DaMarcus Beasley has never given much thought to crafting his public image. He rarely consents to interviews, and claims to have turned down David Letterman on multiple occasions after a few of his four World Cups. Despite having appeared in more of those tournaments than any other American man and having played in a UEFA Champions League semifinal, Beasley has remained one of the rarest of things in sports culture in 2019: a genuine enigma.

“I’ve always just been a person who would rather play than talk, you know?” Beasley said in a sit-down interview back in August. “It took a lot for me to even do this (interview).”

But ahead of the final game of his accomplished playing career, this Sunday when the Houston Dynamo take on the LA Galaxy, Beasley figures people might be curious, after all these years: about what drives him, how he managed to hang on for so long and whether he really, truly never desired celebrity and fame, not even a little.

“I don’t like seeing my name on TV,” Beasley said. “It’s just not me. But you give a little leeway now that you’re retiring. I get it. I’m trying to play the part.”

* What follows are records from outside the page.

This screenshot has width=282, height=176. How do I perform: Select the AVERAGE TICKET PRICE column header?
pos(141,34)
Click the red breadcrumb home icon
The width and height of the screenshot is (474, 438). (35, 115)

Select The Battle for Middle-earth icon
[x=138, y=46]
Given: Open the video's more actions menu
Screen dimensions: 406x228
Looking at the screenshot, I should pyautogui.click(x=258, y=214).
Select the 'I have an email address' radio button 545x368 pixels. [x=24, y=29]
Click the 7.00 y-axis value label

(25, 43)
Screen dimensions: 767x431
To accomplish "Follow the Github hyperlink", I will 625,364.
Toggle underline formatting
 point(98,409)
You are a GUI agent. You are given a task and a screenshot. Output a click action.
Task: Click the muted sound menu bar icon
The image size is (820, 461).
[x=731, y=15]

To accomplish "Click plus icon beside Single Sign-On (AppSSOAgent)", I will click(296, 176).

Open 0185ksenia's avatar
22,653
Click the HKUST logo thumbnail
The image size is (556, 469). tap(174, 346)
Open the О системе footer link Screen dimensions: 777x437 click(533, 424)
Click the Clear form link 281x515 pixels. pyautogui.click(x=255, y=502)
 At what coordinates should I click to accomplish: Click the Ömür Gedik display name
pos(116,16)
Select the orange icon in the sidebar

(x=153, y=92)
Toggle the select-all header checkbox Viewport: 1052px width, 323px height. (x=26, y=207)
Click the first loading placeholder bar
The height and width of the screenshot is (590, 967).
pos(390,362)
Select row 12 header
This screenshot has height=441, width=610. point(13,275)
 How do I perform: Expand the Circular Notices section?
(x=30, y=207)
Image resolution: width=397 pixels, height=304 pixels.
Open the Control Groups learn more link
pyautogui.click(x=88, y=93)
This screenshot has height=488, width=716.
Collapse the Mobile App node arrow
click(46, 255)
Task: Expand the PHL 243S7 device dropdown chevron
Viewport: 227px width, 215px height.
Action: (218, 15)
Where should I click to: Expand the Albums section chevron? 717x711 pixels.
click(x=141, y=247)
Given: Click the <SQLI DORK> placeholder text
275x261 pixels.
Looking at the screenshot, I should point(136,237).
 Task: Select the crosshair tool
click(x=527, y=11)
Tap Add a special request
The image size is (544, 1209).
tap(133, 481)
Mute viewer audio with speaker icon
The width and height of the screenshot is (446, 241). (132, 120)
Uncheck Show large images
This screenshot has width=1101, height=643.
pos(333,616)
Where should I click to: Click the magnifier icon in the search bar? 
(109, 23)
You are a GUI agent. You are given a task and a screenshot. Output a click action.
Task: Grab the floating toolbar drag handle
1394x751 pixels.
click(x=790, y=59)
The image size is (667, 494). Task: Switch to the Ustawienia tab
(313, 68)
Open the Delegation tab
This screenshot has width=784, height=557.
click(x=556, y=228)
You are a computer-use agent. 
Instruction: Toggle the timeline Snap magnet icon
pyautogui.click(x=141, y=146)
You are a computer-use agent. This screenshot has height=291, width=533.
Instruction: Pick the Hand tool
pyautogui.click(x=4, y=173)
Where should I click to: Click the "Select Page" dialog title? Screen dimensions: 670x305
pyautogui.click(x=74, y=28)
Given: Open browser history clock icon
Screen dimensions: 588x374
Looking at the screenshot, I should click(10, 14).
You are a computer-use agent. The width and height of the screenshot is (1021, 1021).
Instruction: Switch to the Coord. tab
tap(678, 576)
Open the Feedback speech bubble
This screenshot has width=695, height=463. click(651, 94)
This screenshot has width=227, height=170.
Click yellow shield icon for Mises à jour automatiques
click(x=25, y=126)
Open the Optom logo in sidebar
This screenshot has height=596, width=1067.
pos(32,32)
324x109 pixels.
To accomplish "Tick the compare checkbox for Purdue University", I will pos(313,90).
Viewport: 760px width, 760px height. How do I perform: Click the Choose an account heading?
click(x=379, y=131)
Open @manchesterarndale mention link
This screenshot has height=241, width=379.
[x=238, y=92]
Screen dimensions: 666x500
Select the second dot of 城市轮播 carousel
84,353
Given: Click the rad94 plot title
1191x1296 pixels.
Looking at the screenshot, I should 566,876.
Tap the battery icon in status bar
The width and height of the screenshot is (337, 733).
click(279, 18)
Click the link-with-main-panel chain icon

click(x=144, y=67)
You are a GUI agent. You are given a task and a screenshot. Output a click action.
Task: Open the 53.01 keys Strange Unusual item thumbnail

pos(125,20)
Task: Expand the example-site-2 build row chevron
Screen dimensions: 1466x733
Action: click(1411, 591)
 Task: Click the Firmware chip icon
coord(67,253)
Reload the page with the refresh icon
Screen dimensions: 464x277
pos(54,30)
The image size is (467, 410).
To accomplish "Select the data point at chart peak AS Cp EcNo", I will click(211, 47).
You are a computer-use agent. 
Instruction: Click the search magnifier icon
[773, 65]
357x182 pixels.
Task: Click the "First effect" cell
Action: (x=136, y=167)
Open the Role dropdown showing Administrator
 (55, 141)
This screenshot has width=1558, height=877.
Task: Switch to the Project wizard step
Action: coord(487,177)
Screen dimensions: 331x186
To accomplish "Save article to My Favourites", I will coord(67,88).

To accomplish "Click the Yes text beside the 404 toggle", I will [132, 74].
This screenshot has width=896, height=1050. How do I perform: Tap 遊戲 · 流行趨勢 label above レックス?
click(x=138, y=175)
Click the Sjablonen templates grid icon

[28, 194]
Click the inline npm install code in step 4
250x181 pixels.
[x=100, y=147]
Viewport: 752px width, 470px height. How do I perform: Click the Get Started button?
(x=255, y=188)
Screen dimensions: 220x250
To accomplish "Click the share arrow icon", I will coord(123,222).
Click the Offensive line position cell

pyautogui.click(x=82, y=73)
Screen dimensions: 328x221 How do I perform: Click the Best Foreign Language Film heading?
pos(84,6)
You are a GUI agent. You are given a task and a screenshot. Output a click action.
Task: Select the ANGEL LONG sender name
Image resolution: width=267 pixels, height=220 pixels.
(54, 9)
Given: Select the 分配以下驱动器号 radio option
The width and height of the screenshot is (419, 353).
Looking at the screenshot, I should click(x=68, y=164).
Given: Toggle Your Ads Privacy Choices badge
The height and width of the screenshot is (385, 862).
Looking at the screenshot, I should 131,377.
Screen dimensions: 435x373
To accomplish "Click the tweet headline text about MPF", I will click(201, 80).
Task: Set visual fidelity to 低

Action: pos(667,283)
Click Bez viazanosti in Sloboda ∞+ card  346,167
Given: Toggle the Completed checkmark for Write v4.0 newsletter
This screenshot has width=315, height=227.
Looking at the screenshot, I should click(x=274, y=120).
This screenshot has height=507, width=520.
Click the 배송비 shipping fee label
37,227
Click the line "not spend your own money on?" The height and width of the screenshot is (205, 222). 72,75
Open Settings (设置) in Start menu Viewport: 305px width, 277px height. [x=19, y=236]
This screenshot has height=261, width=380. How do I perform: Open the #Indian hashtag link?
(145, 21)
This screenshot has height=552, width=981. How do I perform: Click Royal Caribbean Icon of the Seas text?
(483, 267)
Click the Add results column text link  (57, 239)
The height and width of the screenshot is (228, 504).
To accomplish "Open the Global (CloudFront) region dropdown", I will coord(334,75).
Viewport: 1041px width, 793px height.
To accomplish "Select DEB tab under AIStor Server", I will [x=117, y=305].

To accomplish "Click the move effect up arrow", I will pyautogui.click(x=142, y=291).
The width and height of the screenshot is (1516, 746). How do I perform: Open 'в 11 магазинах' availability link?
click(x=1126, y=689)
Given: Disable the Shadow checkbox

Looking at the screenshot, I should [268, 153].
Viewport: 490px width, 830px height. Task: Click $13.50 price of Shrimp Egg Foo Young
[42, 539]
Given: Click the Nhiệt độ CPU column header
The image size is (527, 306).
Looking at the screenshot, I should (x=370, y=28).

Beasley strolled into a coffee shop in the Houston suburbs after a late-summer training session, but few heads turned. The baristas greeted him with a collective, peppy “welcome,” but they do that for everybody.

There is no special treatment, nor any acknowledgment whatsoever, that one of the most accomplished American soccer players of all time just walked in the door — one who runs out for the hometown Dynamo on weekends, no less.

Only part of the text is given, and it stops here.